- Aim:
Copy the following data line for line, leaving every character unchanged.

- Material:
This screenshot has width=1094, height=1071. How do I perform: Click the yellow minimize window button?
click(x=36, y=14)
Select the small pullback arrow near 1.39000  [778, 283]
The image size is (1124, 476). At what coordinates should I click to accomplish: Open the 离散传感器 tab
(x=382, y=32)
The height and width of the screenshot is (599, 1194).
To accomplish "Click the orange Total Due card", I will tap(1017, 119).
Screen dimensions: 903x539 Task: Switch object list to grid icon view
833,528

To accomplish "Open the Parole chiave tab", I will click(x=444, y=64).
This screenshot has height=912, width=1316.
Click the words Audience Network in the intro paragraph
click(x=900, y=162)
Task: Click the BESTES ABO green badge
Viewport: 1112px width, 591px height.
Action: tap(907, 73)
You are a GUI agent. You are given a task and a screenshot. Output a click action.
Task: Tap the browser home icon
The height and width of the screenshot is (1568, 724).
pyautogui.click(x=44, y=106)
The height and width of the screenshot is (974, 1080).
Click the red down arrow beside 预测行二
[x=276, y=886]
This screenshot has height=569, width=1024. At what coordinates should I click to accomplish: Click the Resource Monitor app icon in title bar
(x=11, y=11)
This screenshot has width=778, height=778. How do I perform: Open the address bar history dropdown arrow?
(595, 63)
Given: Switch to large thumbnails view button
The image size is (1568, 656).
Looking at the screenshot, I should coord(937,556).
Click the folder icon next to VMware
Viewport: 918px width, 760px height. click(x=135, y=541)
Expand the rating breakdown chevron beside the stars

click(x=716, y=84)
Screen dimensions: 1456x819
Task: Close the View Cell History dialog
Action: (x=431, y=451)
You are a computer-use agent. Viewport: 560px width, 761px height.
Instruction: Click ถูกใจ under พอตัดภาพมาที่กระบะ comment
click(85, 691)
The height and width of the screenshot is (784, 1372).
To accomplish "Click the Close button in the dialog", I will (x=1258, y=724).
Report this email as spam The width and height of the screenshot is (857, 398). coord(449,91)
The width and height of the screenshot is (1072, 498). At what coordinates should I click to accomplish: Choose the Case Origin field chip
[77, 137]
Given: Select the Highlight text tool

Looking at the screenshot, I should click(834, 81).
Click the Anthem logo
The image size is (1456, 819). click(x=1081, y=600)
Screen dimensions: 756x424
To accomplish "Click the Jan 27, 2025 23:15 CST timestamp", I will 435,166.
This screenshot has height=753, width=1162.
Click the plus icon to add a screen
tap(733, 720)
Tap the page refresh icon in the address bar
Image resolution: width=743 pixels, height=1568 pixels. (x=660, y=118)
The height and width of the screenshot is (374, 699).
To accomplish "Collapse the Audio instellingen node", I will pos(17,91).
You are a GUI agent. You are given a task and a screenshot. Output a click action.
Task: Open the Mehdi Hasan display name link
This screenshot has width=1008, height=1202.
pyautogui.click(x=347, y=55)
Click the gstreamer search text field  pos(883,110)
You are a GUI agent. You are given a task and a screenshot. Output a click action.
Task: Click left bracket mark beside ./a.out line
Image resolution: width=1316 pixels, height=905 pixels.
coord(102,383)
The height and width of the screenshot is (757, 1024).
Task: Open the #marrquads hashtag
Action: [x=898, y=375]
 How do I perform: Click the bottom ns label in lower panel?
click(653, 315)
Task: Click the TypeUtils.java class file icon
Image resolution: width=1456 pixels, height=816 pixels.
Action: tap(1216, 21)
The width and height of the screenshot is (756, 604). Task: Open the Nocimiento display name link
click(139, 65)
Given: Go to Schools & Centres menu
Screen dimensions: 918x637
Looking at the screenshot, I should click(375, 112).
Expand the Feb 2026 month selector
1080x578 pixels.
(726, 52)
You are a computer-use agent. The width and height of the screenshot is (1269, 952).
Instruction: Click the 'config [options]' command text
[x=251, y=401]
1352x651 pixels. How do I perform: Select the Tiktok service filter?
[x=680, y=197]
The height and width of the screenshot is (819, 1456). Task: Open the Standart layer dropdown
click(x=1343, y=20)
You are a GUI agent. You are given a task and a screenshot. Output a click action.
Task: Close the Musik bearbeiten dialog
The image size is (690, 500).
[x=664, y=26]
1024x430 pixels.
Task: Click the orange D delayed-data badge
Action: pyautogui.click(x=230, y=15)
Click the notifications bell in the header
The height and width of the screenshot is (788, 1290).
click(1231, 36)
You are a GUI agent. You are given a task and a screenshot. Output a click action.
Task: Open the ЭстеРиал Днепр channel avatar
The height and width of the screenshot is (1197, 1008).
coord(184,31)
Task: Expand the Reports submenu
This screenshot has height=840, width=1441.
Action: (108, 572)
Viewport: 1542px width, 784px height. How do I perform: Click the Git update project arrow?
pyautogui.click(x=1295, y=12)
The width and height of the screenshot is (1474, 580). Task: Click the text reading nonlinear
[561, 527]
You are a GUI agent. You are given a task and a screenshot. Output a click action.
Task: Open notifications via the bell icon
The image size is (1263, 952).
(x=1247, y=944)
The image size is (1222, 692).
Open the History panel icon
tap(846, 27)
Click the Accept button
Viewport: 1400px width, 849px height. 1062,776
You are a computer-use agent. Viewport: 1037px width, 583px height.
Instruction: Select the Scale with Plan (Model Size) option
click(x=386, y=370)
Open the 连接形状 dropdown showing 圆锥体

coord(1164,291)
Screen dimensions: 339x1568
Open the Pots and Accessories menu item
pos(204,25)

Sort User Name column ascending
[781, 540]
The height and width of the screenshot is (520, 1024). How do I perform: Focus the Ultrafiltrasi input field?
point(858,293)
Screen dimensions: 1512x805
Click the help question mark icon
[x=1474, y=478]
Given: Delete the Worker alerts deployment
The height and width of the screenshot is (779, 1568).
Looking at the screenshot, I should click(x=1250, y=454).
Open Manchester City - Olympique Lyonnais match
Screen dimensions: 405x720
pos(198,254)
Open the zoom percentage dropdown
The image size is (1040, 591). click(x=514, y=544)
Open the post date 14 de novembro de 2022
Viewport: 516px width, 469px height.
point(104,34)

- Solved exercise:
This screenshot has width=1094, height=1071. How do I perform: Click the yellow minimize window button?
click(x=36, y=14)
Select the small pullback arrow near 1.39000  [778, 283]
The image size is (1124, 476). At what coordinates should I click to accomplish: Open the 离散传感器 tab
(x=382, y=32)
The height and width of the screenshot is (599, 1194).
To accomplish "Click the orange Total Due card", I will tap(1017, 119).
Screen dimensions: 903x539 Task: Switch object list to grid icon view
833,528

To accomplish "Open the Parole chiave tab", I will click(x=444, y=64).
This screenshot has height=912, width=1316.
Click the words Audience Network in the intro paragraph
click(x=900, y=162)
Task: Click the BESTES ABO green badge
Viewport: 1112px width, 591px height.
Action: tap(907, 73)
You are a GUI agent. You are given a task and a screenshot. Output a click action.
Task: Tap the browser home icon
The height and width of the screenshot is (1568, 724).
pyautogui.click(x=44, y=106)
The height and width of the screenshot is (974, 1080).
Click the red down arrow beside 预测行二
[x=276, y=886]
This screenshot has height=569, width=1024. At what coordinates should I click to accomplish: Click the Resource Monitor app icon in title bar
(x=11, y=11)
This screenshot has width=778, height=778. How do I perform: Open the address bar history dropdown arrow?
(595, 63)
Given: Switch to large thumbnails view button
The image size is (1568, 656).
Looking at the screenshot, I should coord(937,556).
Click the folder icon next to VMware
Viewport: 918px width, 760px height. click(x=135, y=541)
Expand the rating breakdown chevron beside the stars

click(x=716, y=84)
Screen dimensions: 1456x819
Task: Close the View Cell History dialog
Action: (x=431, y=451)
You are a computer-use agent. Viewport: 560px width, 761px height.
Instruction: Click ถูกใจ under พอตัดภาพมาที่กระบะ comment
click(85, 691)
The height and width of the screenshot is (784, 1372).
To accomplish "Click the Close button in the dialog", I will (x=1258, y=724).
Report this email as spam The width and height of the screenshot is (857, 398). coord(449,91)
The width and height of the screenshot is (1072, 498). At what coordinates should I click to accomplish: Choose the Case Origin field chip
[77, 137]
Given: Select the Highlight text tool

Looking at the screenshot, I should click(834, 81).
Click the Anthem logo
The image size is (1456, 819). click(x=1081, y=600)
Screen dimensions: 756x424
To accomplish "Click the Jan 27, 2025 23:15 CST timestamp", I will 435,166.
This screenshot has height=753, width=1162.
Click the plus icon to add a screen
tap(733, 720)
Tap the page refresh icon in the address bar
Image resolution: width=743 pixels, height=1568 pixels. (x=660, y=118)
The height and width of the screenshot is (374, 699).
To accomplish "Collapse the Audio instellingen node", I will pos(17,91).
You are a GUI agent. You are given a task and a screenshot. Output a click action.
Task: Open the Mehdi Hasan display name link
This screenshot has width=1008, height=1202.
pyautogui.click(x=347, y=55)
Click the gstreamer search text field  pos(883,110)
You are a GUI agent. You are given a task and a screenshot. Output a click action.
Task: Click left bracket mark beside ./a.out line
Image resolution: width=1316 pixels, height=905 pixels.
coord(102,383)
The height and width of the screenshot is (757, 1024).
Task: Open the #marrquads hashtag
Action: [x=898, y=375]
 How do I perform: Click the bottom ns label in lower panel?
click(653, 315)
Task: Click the TypeUtils.java class file icon
Image resolution: width=1456 pixels, height=816 pixels.
Action: tap(1216, 21)
The width and height of the screenshot is (756, 604). Task: Open the Nocimiento display name link
click(139, 65)
Given: Go to Schools & Centres menu
Screen dimensions: 918x637
Looking at the screenshot, I should click(375, 112).
Expand the Feb 2026 month selector
1080x578 pixels.
(726, 52)
You are a computer-use agent. The width and height of the screenshot is (1269, 952).
Instruction: Click the 'config [options]' command text
[x=251, y=401]
1352x651 pixels. How do I perform: Select the Tiktok service filter?
[x=680, y=197]
The height and width of the screenshot is (819, 1456). Task: Open the Standart layer dropdown
click(x=1343, y=20)
You are a GUI agent. You are given a task and a screenshot. Output a click action.
Task: Close the Musik bearbeiten dialog
The image size is (690, 500).
[x=664, y=26]
1024x430 pixels.
Task: Click the orange D delayed-data badge
Action: pyautogui.click(x=230, y=15)
Click the notifications bell in the header
The height and width of the screenshot is (788, 1290).
click(1231, 36)
You are a GUI agent. You are given a task and a screenshot. Output a click action.
Task: Open the ЭстеРиал Днепр channel avatar
The height and width of the screenshot is (1197, 1008).
coord(184,31)
Task: Expand the Reports submenu
This screenshot has height=840, width=1441.
Action: (108, 572)
Viewport: 1542px width, 784px height. How do I perform: Click the Git update project arrow?
pyautogui.click(x=1295, y=12)
The width and height of the screenshot is (1474, 580). Task: Click the text reading nonlinear
[561, 527]
You are a GUI agent. You are given a task and a screenshot. Output a click action.
Task: Open notifications via the bell icon
The image size is (1263, 952).
(x=1247, y=944)
The image size is (1222, 692).
Open the History panel icon
tap(846, 27)
Click the Accept button
Viewport: 1400px width, 849px height. 1062,776
You are a computer-use agent. Viewport: 1037px width, 583px height.
Instruction: Select the Scale with Plan (Model Size) option
click(x=386, y=370)
Open the 连接形状 dropdown showing 圆锥体

coord(1164,291)
Screen dimensions: 339x1568
Open the Pots and Accessories menu item
pos(204,25)

Sort User Name column ascending
[781, 540]
The height and width of the screenshot is (520, 1024). How do I perform: Focus the Ultrafiltrasi input field?
point(858,293)
Screen dimensions: 1512x805
Click the help question mark icon
[x=1474, y=478]
Given: Delete the Worker alerts deployment
The height and width of the screenshot is (779, 1568).
Looking at the screenshot, I should click(x=1250, y=454).
Open Manchester City - Olympique Lyonnais match
Screen dimensions: 405x720
pos(198,254)
Open the zoom percentage dropdown
The image size is (1040, 591). click(x=514, y=544)
Open the post date 14 de novembro de 2022
Viewport: 516px width, 469px height.
point(104,34)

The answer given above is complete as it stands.